While many nations have realized two things, that a blanket ban is discriminatory and unsupportable, and that blood reserves are constantly low and that all new sources should be considered, they have approached the issue very differently.
The UK, for example, repealed its blanket ban last year, instead instituting a one year deferral period meaning that so long as MSM have not engaged in sex for the past year, they will be eligible. The move was immediately attacked as the dodgy compromise that it is because it still fails to examine the prejudice at the heart of the ban and makes no attempt to shift the focus from sexuality to sexual practices.

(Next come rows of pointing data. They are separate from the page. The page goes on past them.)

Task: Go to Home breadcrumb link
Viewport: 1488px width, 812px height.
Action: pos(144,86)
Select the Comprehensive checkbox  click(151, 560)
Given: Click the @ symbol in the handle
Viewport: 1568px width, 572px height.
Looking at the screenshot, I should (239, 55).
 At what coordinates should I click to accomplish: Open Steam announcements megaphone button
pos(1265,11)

The Canadian Blood Service, seeming to follow the UK, has published notice that it intends to amend its blanket ban to a deferral period of between 5-10 years, though commentators have similarly assailed the plans as putting stigma over scientific facts about the health risks.
While Mexico may be the first nation in North America to repeal its ban, Argentina has worked toward doing the same with legislation that was passed by Argentina’s lower chamber due to be examined in Argentina’s Senate over the next few months.

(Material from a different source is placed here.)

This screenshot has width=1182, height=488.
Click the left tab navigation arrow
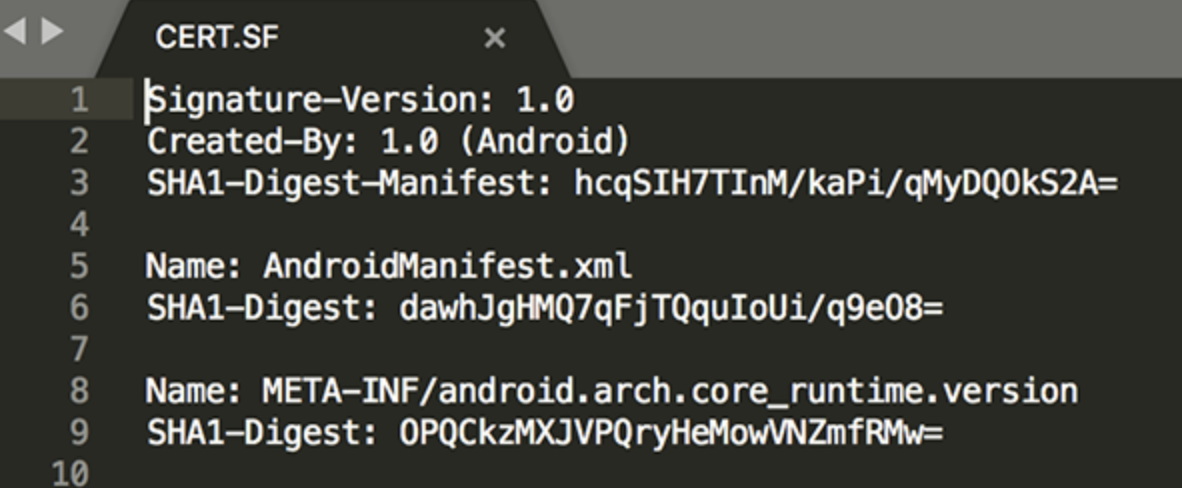click(13, 34)
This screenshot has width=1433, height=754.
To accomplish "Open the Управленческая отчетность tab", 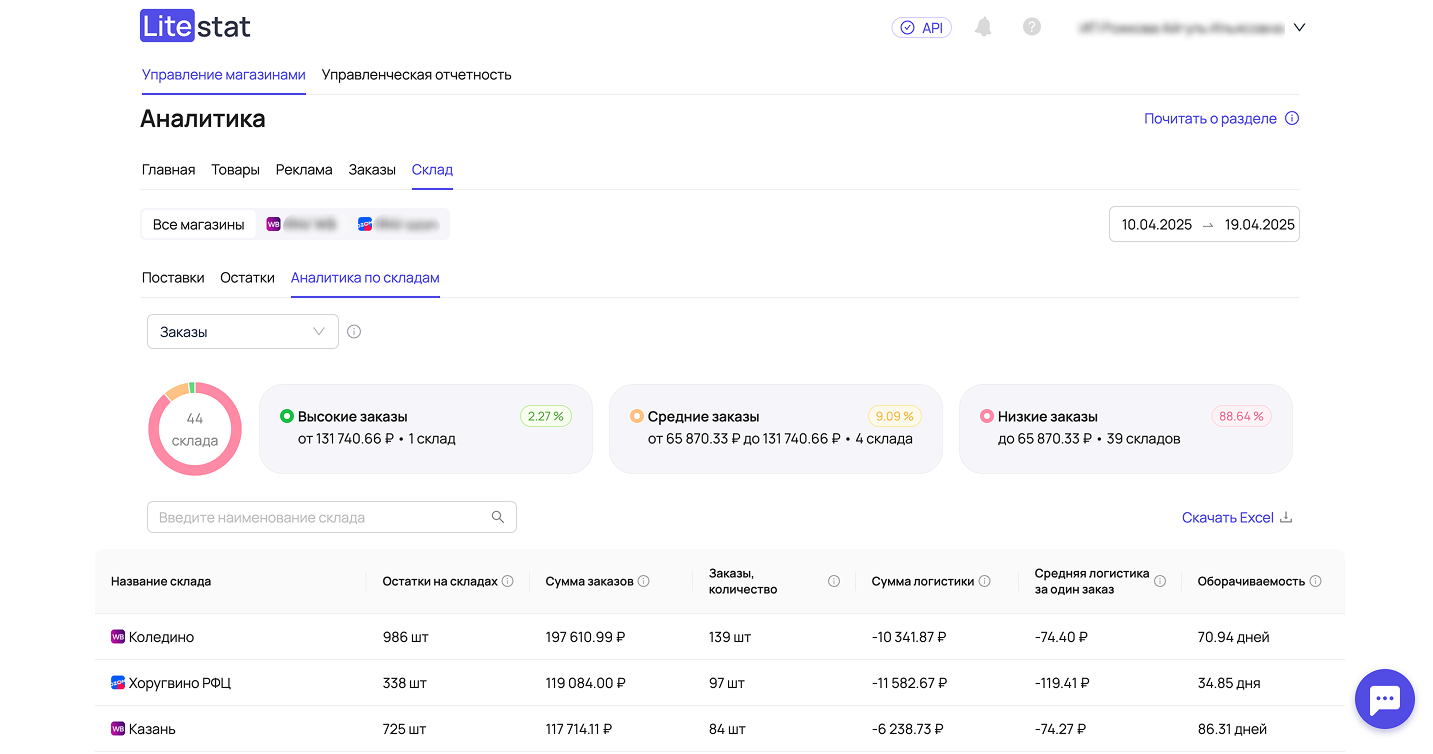I will pos(416,75).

The United States instituted a ban on MSM donating blood in 1977, a ban that a U.S. Health and Human Services (HHS) committee, despite a wealth of evidence saying that there is minimum risk to blood supplies in repealing the blanket ban in favor of risk-factor controls, voted to keep the ban in 2010, advice the FDA, which regulates blood supply, continues to follow.
However, Massachusetts Senator John Kerry recently attempted a new push to amend America’s blanket ban.
It remains unclear whether such a push would be able to gain momentum, and so for the time being the United States, like many other countries, continues its antiquated practice of treating homosexual relationships as though they are inherently diseased.